[begin SOURCE TEXT]

SQL Server Data to BigQuery through ETL Dataflow

gabrielmemories · 08-05-2022 09:55 AM

Well the idea is to create an ETL in Dataflow and through a "csv file" create the job to bring a table from SQL Server. How could I do it? I understand that first I have to create a bucket in Cloud Storage, and in this way load the csv there to be read by Dataflow, and from there pass it to BigQuery. But what command should I use in CloudShell to be able to make the connection to SQL Server and create the csv in CloudStorage from the table that I choose in SQL Server and continue with the process in Dataflow? What would be the best practice to achieve this?

josegutierrez

If you are using Cloud SQL you can use the following command in CloudShell to pass your table to a csv file inside a GCS bucket:

gcloud sql import csv INSTANCE URI --database=DATABASE, -d DATABASE --table=TABLE [--async] [--columns=COLUMNS,[COLUMNS,…]] [--escape=ESCAPE] [--fields-terminated-by=FIELDS_TERMINATED_BY] [--lines-terminated-by=LINES_TERMINATED_BY] [--quote=QUOTE] [--user=USER] [GCLOUD_WIDE_FLAG …]

If you are using an instance in your computer of SQL Server Management studio follow the next steps:

1.- Run Powershell as administrator.

[end SOURCE TEXT]

### SET TASKS
(1) Write out the stretch of the SQL Server-to-BigQuery thread from "gcloud sql import" through "Powershell as administrator.".
(2) Write what comes next in the SQL Server-to-BigQuery thread, picking up after its last sentence.
The listing has no connection to the thread on moving SQL Server data into BigQuery.

[begin DATA LINES]

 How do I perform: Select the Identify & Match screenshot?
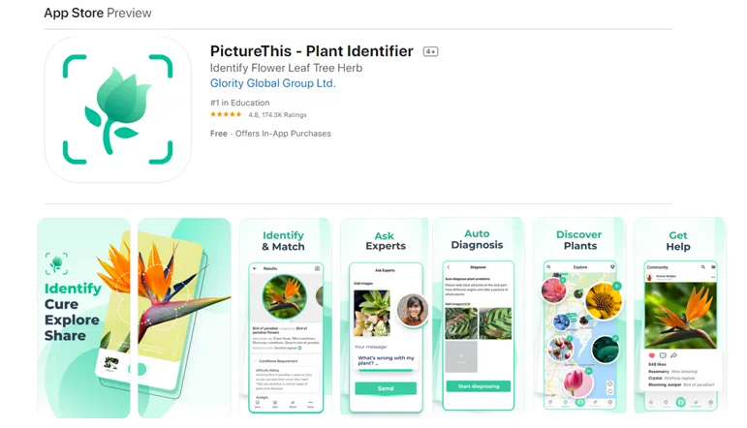(x=286, y=317)
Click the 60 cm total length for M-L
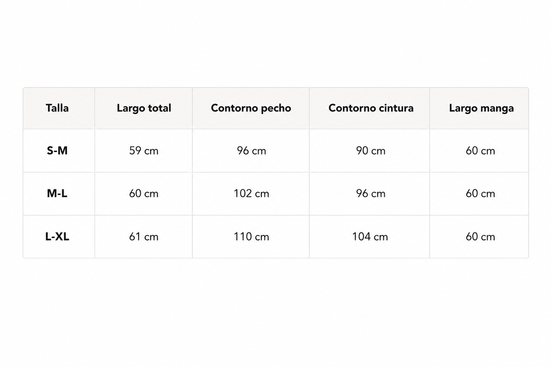The height and width of the screenshot is (367, 551). pos(143,194)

[end DATA LINES]

### THE RESULTS
(1)
gcloud sql import csv INSTANCE URI --database=DATABASE, -d DATABASE --table=TABLE [--async] [--columns=COLUMNS,[COLUMNS,…]] [--escape=ESCAPE] [--fields-terminated-by=FIELDS_TERMINATED_BY] [--lines-terminated-by=LINES_TERMINATED_BY] [--quote=QUOTE] [--user=USER] [GCLOUD_WIDE_FLAG …]

If you are using an instance in your computer of SQL Server Management studio follow the next steps:

1.- Run Powershell as administrator.

(2)
2.- Run the following command in the console:

Invoke-Sqlcmd -Query "SELECT * from <database_name>.<schema_name>.<table_name>;" -ServerInstance "<server_instance>" | Export-Csv -Path "file_ destination_path" -NoTypeInformation

Destination path as: D:\store.csv.

3.- Verify the Csv file in the path you choose.

4.- Upload the csv file to a Bucket.

Yeyi

hello any way to send the data from cloud sql (sql server) to bigquery with dataflow?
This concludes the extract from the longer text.